Leoni memutuskan untuk bangun dan keluar dari tenda relawan. Dia berjalan ke tanah lapang menjauhi tenda. Leoni tak bisa tidur lagi. Jadi ia memutuskan untuk melatih silatnya. Kini pencak silatnya sudah ada di tingkat 7. Semenjak ia menekuri dunia fotografer dia sering pulang ke Indonesia dan berlatih kembali dengan tekun di paguyubannya dulu, meningkatkan kemampuannya.
Gerakan gadis itu semakin lincah dan cepat. Melayangkan tendangan, menghentak tanah dan lain sebagainya.
Setelah puas dan lelah dia mendudukan diri di tengah tanah lapang itu dengan nafas terengah. Meluruskan kakinya yang kotor, dia tak peduli dengan debu yang menempel di bajunya.

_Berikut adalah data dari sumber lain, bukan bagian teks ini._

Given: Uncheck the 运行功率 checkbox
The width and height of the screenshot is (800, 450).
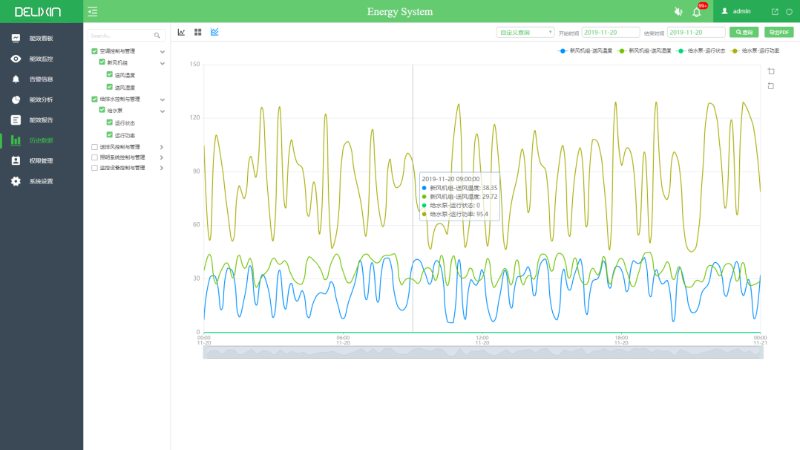Looking at the screenshot, I should (x=110, y=135).
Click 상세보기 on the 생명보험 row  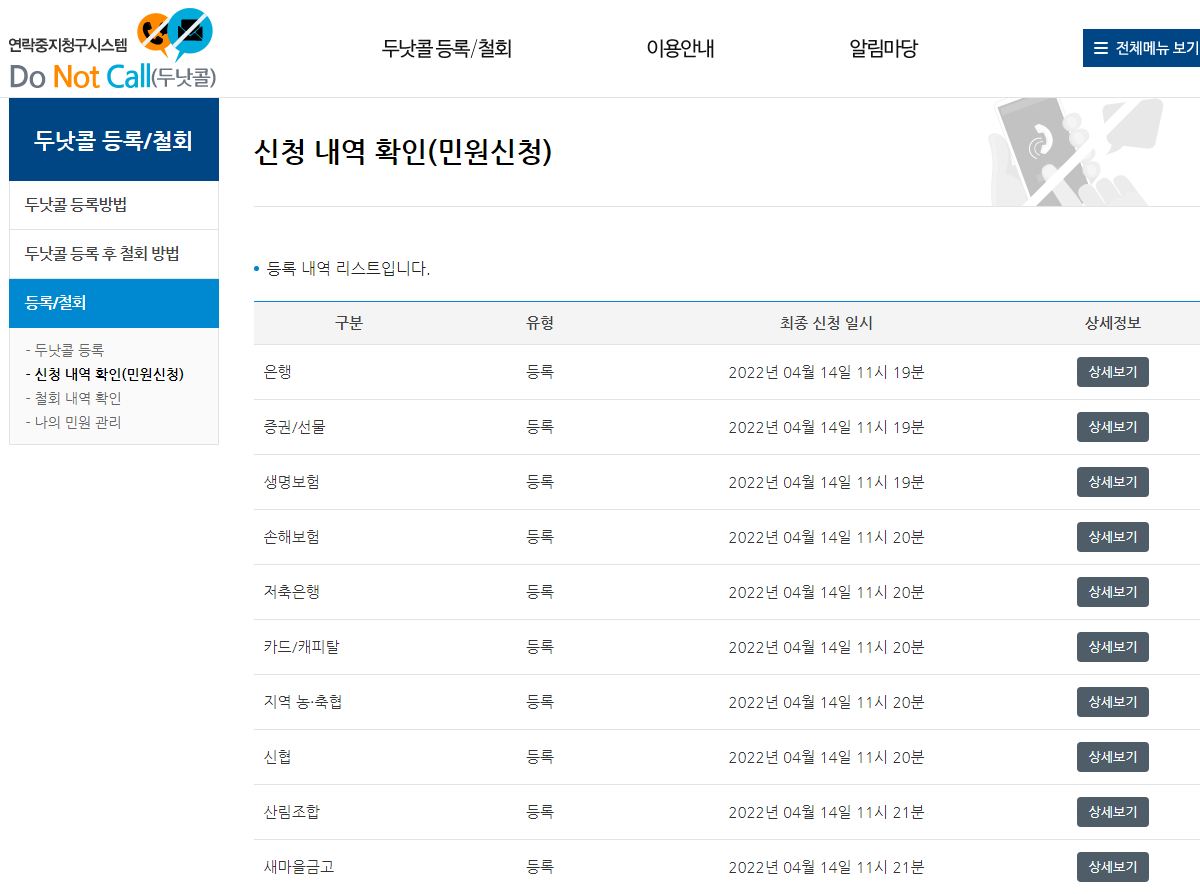click(x=1112, y=481)
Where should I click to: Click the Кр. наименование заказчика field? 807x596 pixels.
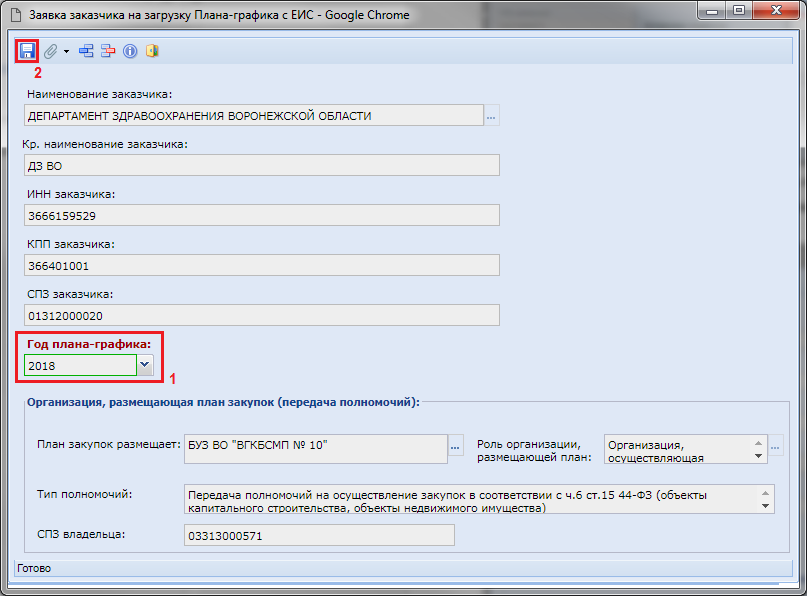tap(260, 165)
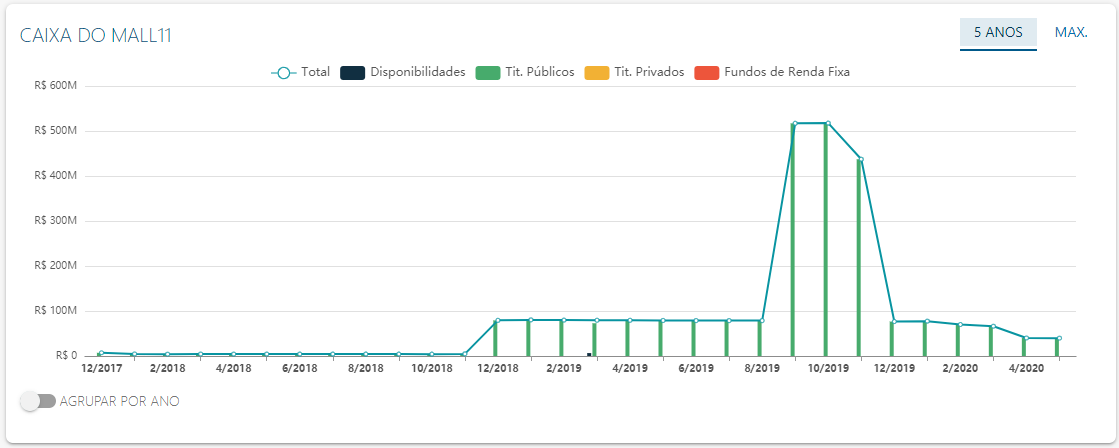The image size is (1119, 448).
Task: Toggle the yellow Tít. Privados legend swatch
Action: point(597,72)
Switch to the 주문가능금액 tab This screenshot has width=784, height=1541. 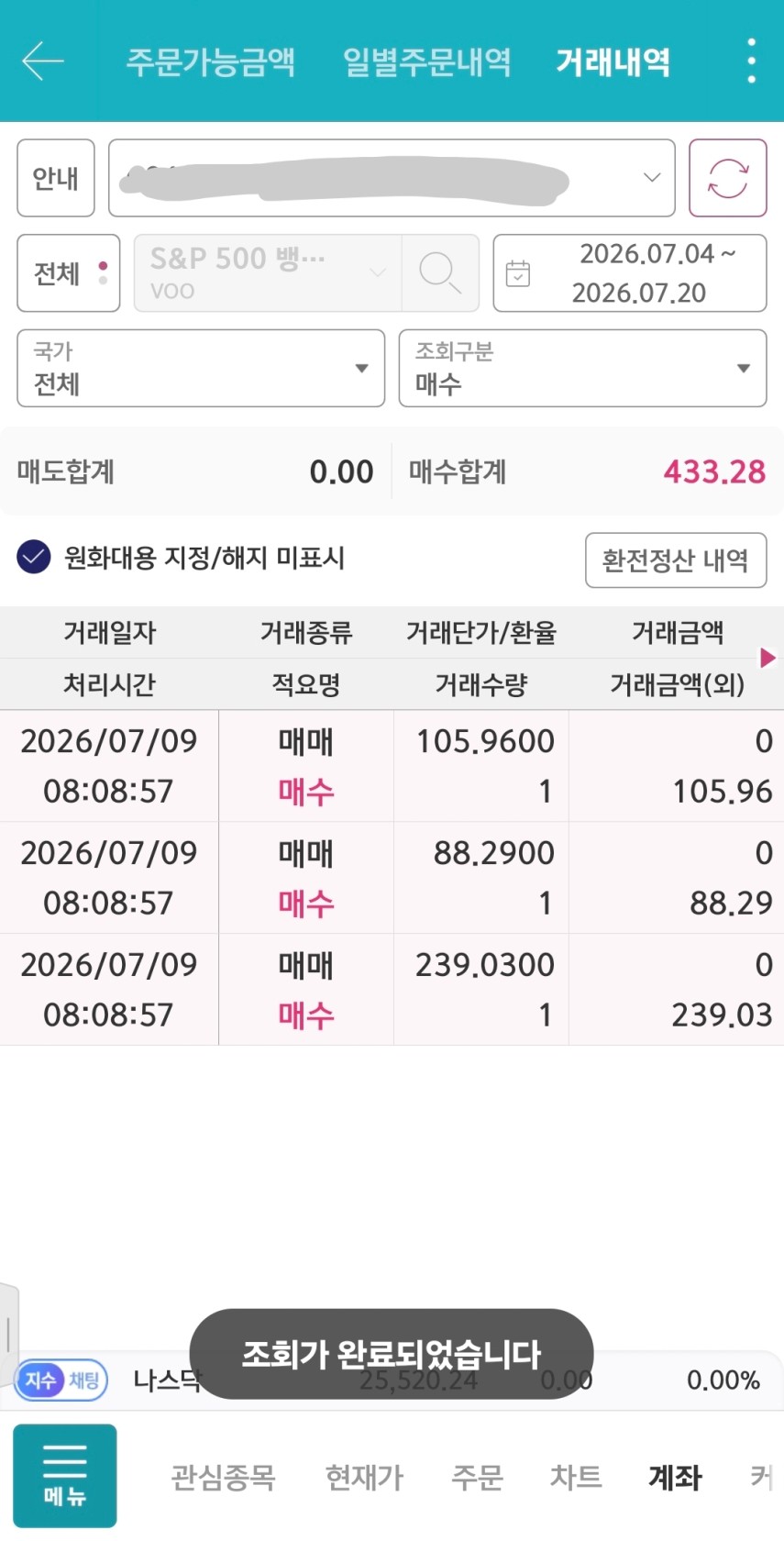(x=211, y=61)
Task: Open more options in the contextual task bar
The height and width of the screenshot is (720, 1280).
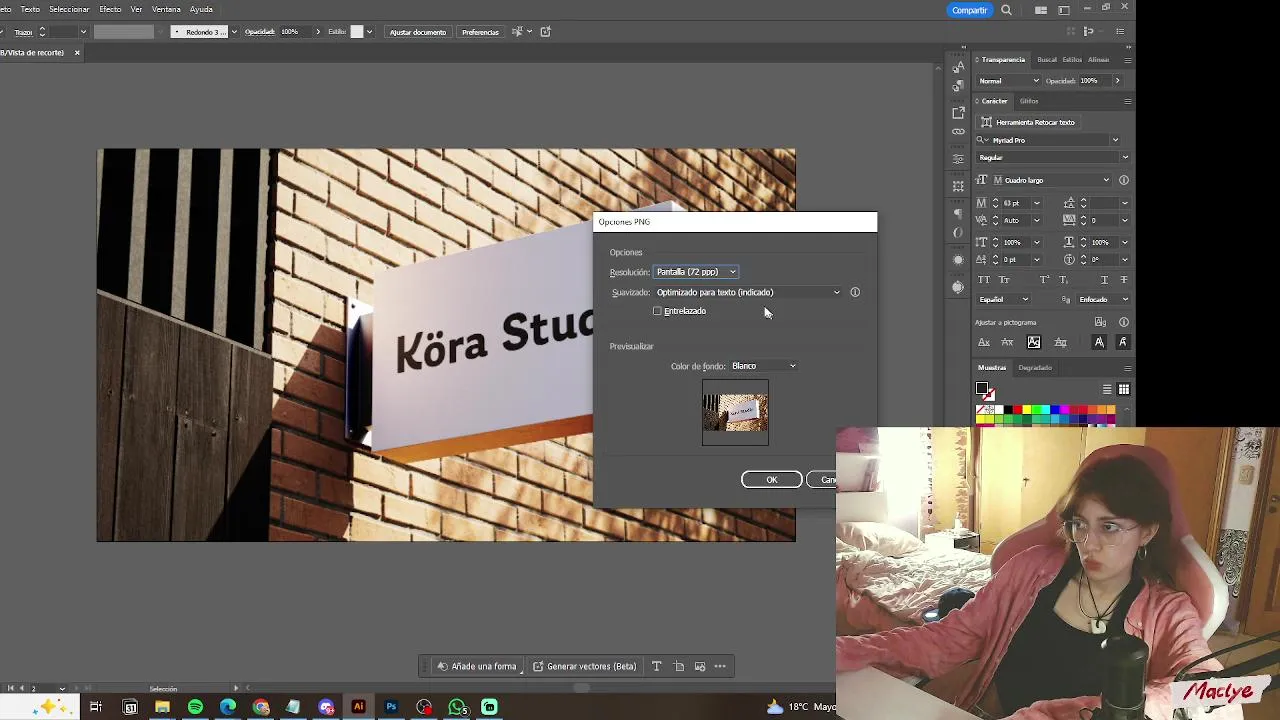Action: [720, 666]
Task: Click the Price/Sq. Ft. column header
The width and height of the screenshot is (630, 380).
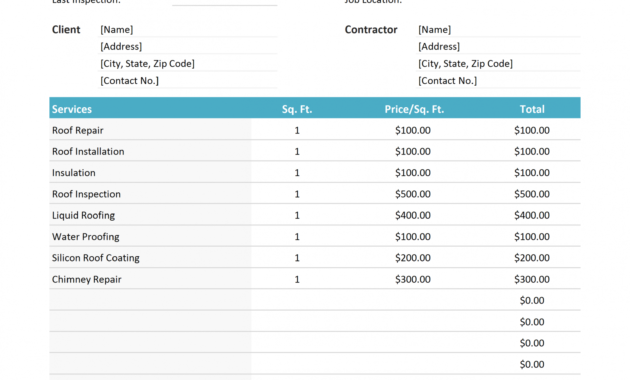Action: coord(414,109)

Terdengar tepuk tangan kecil mengagetkan Leoni sampai gadis itu terperanjat. Menolah.
"Mwoya? Niga wae yogiseo?" tanya Leoni kaget.
"Heh?" tanya Deka mengeryitkan keningnya tak mengerti.
"Ah. Sori. Lo ngapain disini maksudnya." kata Leoni pelan menerangkan sembari tertawa geli.
"Elo sendiri kenapa gak tidur? Malah silat." balas Deka menyodorkan air putih dalam botol kemasan. "Nih."
"Thanks." ucap Leoni menerima botol yang tutupnya sudah di buka oleh Deka. Dia langsung meminumnya, tenggorokannya memang sudah kering sejak tadi.
Deka duduk berjarak di samping gadis itu.
Leoni menyerahkan botol itu kembali pada Deka.
"Kok elo tau gue ada disini?" tanya Leoni menoleh pada Deka.
"Tau lah. Tenda gue di sebrang sana." tunjuk Deka pada tenda yang menghadap pada tempat Leoni sekarang.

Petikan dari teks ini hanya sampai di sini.